*** Opening Given text ***

Celine Courtay-Cahen decided to look into using her scientific skills to break into regulatory affairs. Here, she discusses what steps she needed to take to make this a reality.
Five years ago, when I asked people around me what regulatory affairs consisted of, nobody could answer me.
I am a researcher with many years experience at the University of Cambridge working on Molecular Biology and Cancer Genomics. As I was reaching the end of a long project involving the collaboration of several teams around the world, I had to consider what I wanted to do next.
A new scientific career
I decided to explore new possibilities, building a new career where I could still use my scientific skills and work experience. It was not easy to gather information about regulatory affairs and what the job descriptions really meant. I looked on-line, bought a book, and found the TOPRA website. From there, I was able to acquire a better understanding of the profession and decided that it represented a logical progression after my scientific experience working on the molecular causes of cancer.
I saw regulatory affairs as the possibility to act at another level, but still be involved in the huge process of delivering new treatments to patients. Nevertheless, despite my extensive scientific experience, it proved quite difficult to secure a first position in a regulatory team. I contacted TOPRA who advised me to start by offering my services as an intern and was given a list of consultant offices likely to offer me a position.

*** Closing Given text ***
*** Opening Supplied data ***

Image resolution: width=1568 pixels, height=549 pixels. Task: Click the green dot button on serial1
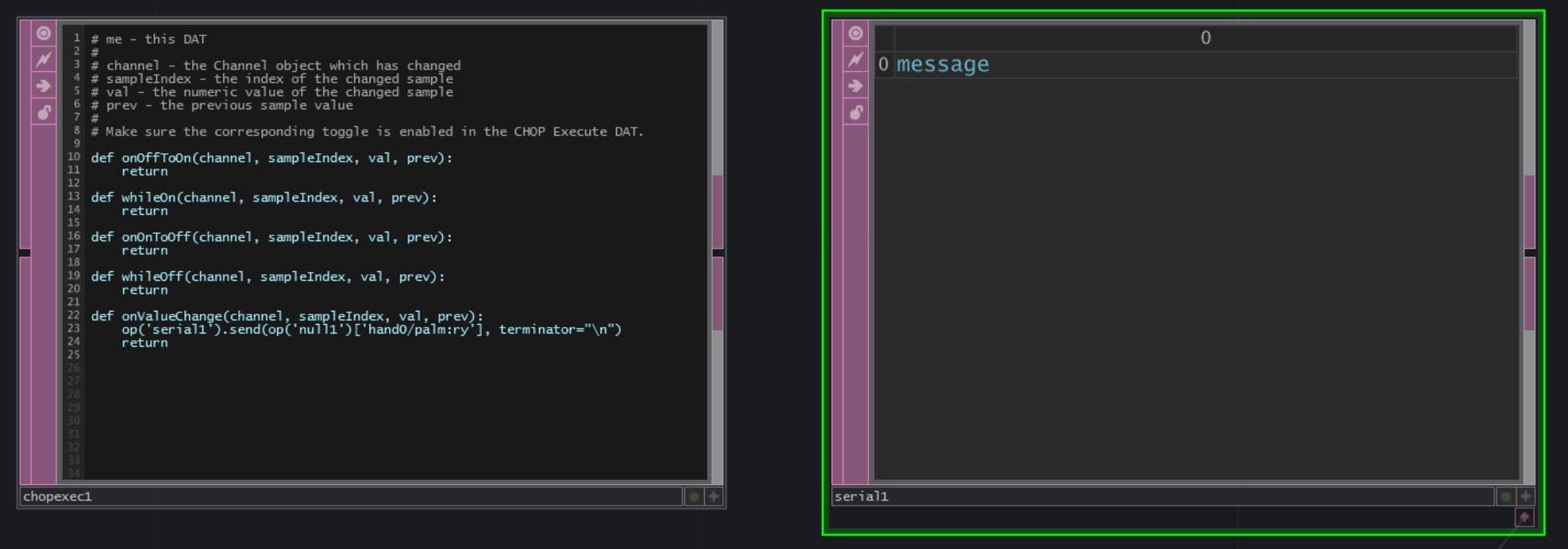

*** Closing Supplied data ***

Exercise> Pick up the account of moving from cancer research into regulatory affairs right after its last sentence and continue it.

Exercise result>
Steep learning curve
After a few more phone calls and an interview, I was able to start working under the supervision of very experienced regulatory affairs professionals in a small consultant company. The learning curve was definitely steep, having to familiarize myself to a new professional world of writing and consulting regulatory documents and providing up-to-date regulatory advice to clients.
Three years on, I am still working as a consultant and I thoroughly enjoy working for a number of different clients, each project bringing its own specificities and its own challenges.
Celine works in regulatory affairs for Envigo, based in Cambridge.